Capturing fleeting moments of life in sculptural form, Segal’s art immortalizes the human experience in powerful, contemplative works

The washbasins, traffic lights, beds, and neon signs in the work of George Segal are real—the figures surrounded by them caught in a transitory moment of reality. The inert figures act in a theater of the instant. Linked early in his career to pop art, his work is much more than simple glorification of the mundane. His work suspends a moment, allowing it to be studied at leisure. Some New Jersey high school students were lucky enough to have him as their art teacher.
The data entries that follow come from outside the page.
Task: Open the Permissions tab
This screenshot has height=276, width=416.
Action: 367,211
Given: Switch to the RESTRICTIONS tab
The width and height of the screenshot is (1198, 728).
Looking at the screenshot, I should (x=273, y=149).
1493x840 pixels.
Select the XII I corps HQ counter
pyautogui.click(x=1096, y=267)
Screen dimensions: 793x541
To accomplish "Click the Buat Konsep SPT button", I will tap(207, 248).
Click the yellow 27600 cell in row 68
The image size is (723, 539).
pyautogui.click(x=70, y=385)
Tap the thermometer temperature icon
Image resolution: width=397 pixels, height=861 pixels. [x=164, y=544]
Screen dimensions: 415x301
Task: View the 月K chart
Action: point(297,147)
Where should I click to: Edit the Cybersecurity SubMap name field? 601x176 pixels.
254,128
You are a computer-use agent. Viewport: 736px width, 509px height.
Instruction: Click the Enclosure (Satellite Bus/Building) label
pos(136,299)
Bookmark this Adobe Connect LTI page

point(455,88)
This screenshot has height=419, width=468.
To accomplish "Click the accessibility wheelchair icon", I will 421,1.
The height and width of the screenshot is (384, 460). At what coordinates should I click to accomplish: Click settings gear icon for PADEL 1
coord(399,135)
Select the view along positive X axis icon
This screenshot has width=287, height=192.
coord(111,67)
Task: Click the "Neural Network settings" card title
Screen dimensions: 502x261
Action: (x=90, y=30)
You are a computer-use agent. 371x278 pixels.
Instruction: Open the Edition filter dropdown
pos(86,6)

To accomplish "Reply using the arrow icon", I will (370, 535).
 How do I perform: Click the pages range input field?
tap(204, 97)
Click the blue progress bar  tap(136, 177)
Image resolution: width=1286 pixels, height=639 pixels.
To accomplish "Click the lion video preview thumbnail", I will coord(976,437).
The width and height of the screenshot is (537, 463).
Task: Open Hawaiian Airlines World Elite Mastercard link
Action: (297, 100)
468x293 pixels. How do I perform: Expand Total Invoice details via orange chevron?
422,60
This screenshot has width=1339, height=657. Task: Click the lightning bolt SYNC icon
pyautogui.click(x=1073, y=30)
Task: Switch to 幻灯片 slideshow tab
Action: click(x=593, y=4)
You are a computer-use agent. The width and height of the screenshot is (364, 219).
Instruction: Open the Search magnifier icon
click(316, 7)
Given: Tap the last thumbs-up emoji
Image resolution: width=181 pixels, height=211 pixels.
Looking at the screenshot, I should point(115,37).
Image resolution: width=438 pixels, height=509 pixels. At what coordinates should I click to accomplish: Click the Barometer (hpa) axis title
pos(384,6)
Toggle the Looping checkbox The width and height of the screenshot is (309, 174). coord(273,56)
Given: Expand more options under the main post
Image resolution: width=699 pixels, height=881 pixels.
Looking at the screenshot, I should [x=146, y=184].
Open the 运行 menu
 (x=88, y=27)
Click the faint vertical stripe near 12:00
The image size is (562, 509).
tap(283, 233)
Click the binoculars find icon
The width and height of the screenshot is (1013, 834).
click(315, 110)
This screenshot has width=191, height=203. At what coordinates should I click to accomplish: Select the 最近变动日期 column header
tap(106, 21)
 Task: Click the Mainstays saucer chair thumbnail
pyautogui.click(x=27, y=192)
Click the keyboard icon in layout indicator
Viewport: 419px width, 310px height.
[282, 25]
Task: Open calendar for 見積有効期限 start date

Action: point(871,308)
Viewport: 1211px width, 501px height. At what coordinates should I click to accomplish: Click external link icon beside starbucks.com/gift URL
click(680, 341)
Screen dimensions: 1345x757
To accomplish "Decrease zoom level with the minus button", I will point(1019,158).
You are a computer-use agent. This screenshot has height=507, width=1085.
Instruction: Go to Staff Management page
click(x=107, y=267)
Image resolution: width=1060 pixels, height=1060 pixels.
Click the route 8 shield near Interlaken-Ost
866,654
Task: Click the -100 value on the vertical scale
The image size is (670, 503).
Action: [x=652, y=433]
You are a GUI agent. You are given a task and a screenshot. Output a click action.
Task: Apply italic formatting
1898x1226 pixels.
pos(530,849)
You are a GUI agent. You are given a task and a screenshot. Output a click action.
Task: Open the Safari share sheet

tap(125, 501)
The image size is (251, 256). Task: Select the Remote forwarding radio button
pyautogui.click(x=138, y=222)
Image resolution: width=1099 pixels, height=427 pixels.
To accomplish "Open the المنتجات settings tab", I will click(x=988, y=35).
His work has appeared in galleries in Paris, Dusseldorf, Cologne, Zurich, Brussels, and Tokyo, as well as in numerous American galleries. His bronze sculptural ensembles depicting the Great Depression, as well as The Fireside Chat, The Rural Couple, and The Breadline, can be viewed at the Franklin D. Roosevelt Memorial in Washington, D.C. He was one of five sculptors selected by the memorial’s designer, Lawrence Halprin, to contribute to the project. Rutgers’ Zimmerli Art Museum acquired Segal’s The Bus Shelter in 1998. In April 2001, Amber Edwards’s documentary, George Segal: American Still Life, premiered on NJN. Segal lived in his South Brunswick home until his death in 2000.